Sehingga  bumi  terasa  sempit  bagi mereka padahal bumi itu luas dan jiwa mereka  juga  merasa  sempit  namun tidak  seorangpun  yang  bicara  dengan mereka  atau  mengucapkan  salam kepada mereka atau menemani mereka sampai Allah ta’ala menurunkan  dalam kitab-Nya taubat untuk mereka.
Telah  shahih  riwayat  yang menetapkan  bahwa  Nabi  Shallalahu ‘alaihi wassalam menerapkan  hajr  kepada  istri-istrinya selama  sebulan  penuh  sebagai  sanksi dan  pendidikan  buat  mereka  karena telah menyelisihi syariat.
5.  Ukhuwah harus tegak di atas sikap saling menolong dalam keadaan sempit dan lapang
Tidak  akan  mungkin  ukhuwah akan  semacam  itu  kecuali  bila salah  seorang  dari  mereka  ikut merasakan  kegembiraan  saudara-saudaranya  jika  mereka  bergembira dan  bersedih  jika  mereka  bersedih.
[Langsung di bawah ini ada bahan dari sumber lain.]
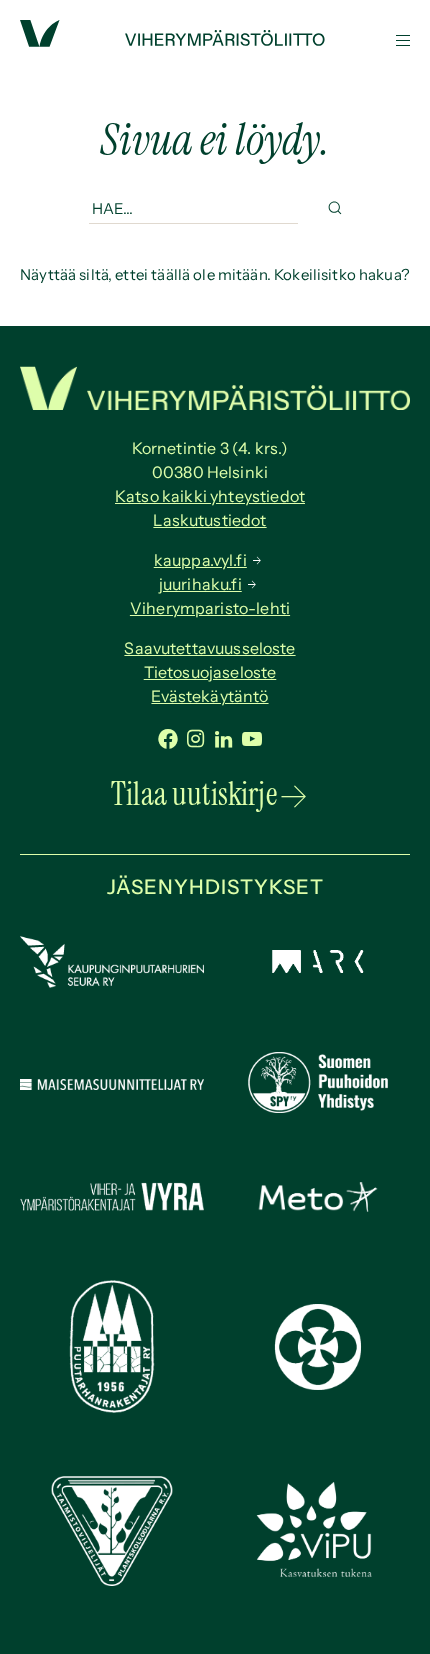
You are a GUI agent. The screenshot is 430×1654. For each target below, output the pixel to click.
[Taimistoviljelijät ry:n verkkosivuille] (112, 1580)
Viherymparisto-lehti (210, 608)
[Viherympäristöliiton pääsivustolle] (40, 41)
Islam menjadikan  saling  tolong menolong di antara kaum muslimin saat sempit maupun lapang menjadi  perkara  yang  mesti  dilakukan dan  hak  yang  harus  dipenuhi,  bahkan menjadi tuntutan dan kewajiban bagi mereka. Hal itu dikarenakan orang-orang yang  saling  bersaudara  karena  Allah telah ber-mu’ahadah untuk mengiltizami manhaj  Islam,  baik  dalam  perkataan maupun perbuatan. Dengan tujuan melaksanakan syariat Allah secara global maupun rinci, melaksanakan tuntutan-tuntutan dien ini secara menyeluruh  dan  agar dapat sejalan dengan manhaj  Allah  dalam  amal dan perilakunya.
Sebagai misal,  sesungguhnya  ketika Islam berkata,
“Dan  tolong-menolonglah  kamu dalam  (mengerjakan)  kebajikan  dan takwa..”
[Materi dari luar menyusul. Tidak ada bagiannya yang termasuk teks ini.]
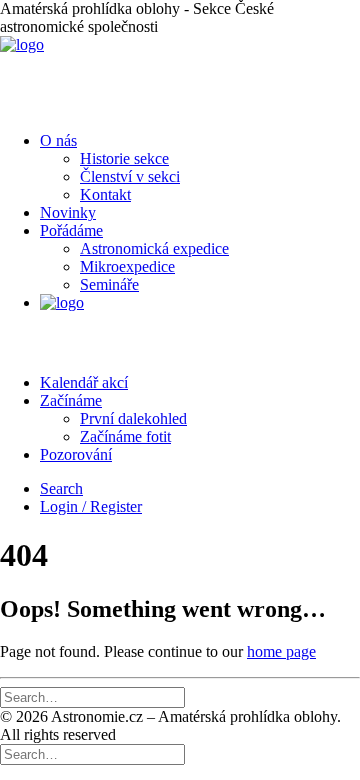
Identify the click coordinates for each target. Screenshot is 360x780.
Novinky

“Tidak  beriman  salah  seorang di antara  kalian  sampai  dia  mencintai bagi  saudaranya    apa  yang  dia  cintai bagi dirinya  sendiri.”  (HR. Bukhari dan Muslim)
“Seorang  muslim  adalah saudara  muslim  yang  lain,  dia tidak  menzaliminya,  dan  tidak menyerahkannya  (kepada  musuh). Barang siapa  memenuhi  kebutuhan saudaranya maka Allah akan memenuhi kebutuhannya  dan  barang siapa menghilangkan  satu  kesulitan  dari seorang muslim maka  (dengan  hal  itu) Allah akan menghilangkan satu kesulitan dari  sekian  kesulitan  pada  hari  kiamat dan  barang siapa menutupi  aib  seorang muslim  maka  Allah  akan  menutupi aibnya pada hari kiamat.” (HR. Bukhari)
Maka  orang-orang  yang  saling bersaudara  karena  Allah  lebih  layak untuk masuk  dalam  khithab  ini. Hal ini karena mereka  lebih  tertuntut  daripada  yang lainnya  dalam  menerapkan  prinsip-prinsip  syariat  dan  berpegang  teguh dengan aturan Islam. Wallahu a’lam.